Mussolini, feeling upstaged by Hitler's bloodless conquests in Czechoslovakia, began putting pressure on King Zog of Albania to subject Albania to annexation by Italy. Zog's refusal and subsequent oppression of Fascists gave Mussolini all the pretext he needed to invade Albania. Knowing that British parliamentarians tended to leave for the countryside on weekends and therefore international pressure would be non-existent, Mussolini ordered the Italian armed forces to invade the small, rural country on Good Friday. However, despite the lack of warning and the small size of their armed forces, the Albanians would resist.
Attacker: Italian (3° Reggimento, 21° Divisione Fanteria "Granatieri di Sardegna" and 2° Reggimento Bersaglieri)
Defender: Albanian (Royal Border Guard and Albanian Marines)

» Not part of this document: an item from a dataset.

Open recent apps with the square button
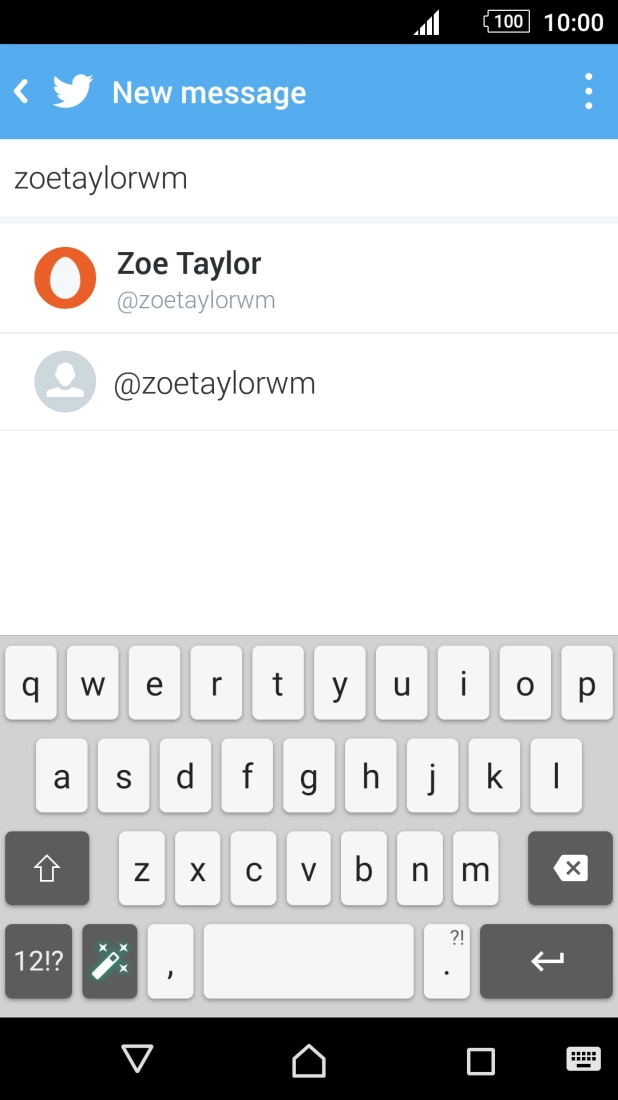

Players: 2 OBA: Albanian Night: No
Squads: A:12.0 D:11.0
Lancia 1ZM x 2 L3/35 x 2
Guns: A:0 D:0
Fog (E3.31) Turns 1-3, A: Seaborne Assault (G14).
Players wanting to play this game/Request a match:
When looking at the journal the first two scenarios immediately struck me as must-plays. Having played both of them now, I will recategorize them as must-never-play-agains. Firstly, I have issue with how SSR3 makes you slog through a rather large rule section to pick out the very few pertinent parts that will apply here. It would've been much better-served listing the specific rules that pertain. As it is I know we played this wrong, as my opponent insisted his Italians break on the pier rather than CR. Well...with my strong upfront defense there was plenty of this. Thankfully I don't think this would've drastically changed any result, as most of the breaking that took place was on the landings. Secondly, the Fog is cumbersome; exceedingly so. And it basically renders all small arms fire useless. Which means that the game will come down to if the two Albanian MGs hold up. If they do, the Italians will have it extremely rough. If they don't, the Albanians don't stand a chance. With B11s you just never know, and this makes this one dicey as hell. But back to my defense. With two buildings adjacent to it, the southern landing would prove impossible for the Italians to crack, as any units that broke would have to rout back onto the pier and kick the severe overstacking limits into effect. There was not a whole lot I could do in the north however, as units that broke off the pier could rout into the adjacent woods. Thankfully he could not get anybody into J2 or K2 to start forcing his way into the factory. And it was then a simple matter of blocking the way with bodies, replacing them with fresh ones every turn as needed, to delay his entry as long as possible. Rather than press the issue as I think was needed, he sent his men on a flanking route along the north to try and get behind me and reach the victory building. But the Fog was just too hindering to movement, and I was easily able to cut most of his men off and then populate the building with my reinforcements. The lifting of the the Fog on Turn 4 obviously completely changed the dynamic, but I was able to anticipate this and resituate my men to better positions. Rather than continue to describe turn after turn of tedium, in the end the Italians were not even able to take the factory, and without any vehicles (and Albanian OBA still in the pocket) there was zero chance of taking the VC building. This one was a completely boring slogfest.
(A) Shane Pask
The fog slowed everything down and massively hindered any firing until it cleared. The MMG in the factory was rolling well but so were the Italian MCs with many pin results (which kept the Albanian sniper busy). Pins were not enough, however, and the MMG was encircled, broken and forced to surrender by the end of turn 3.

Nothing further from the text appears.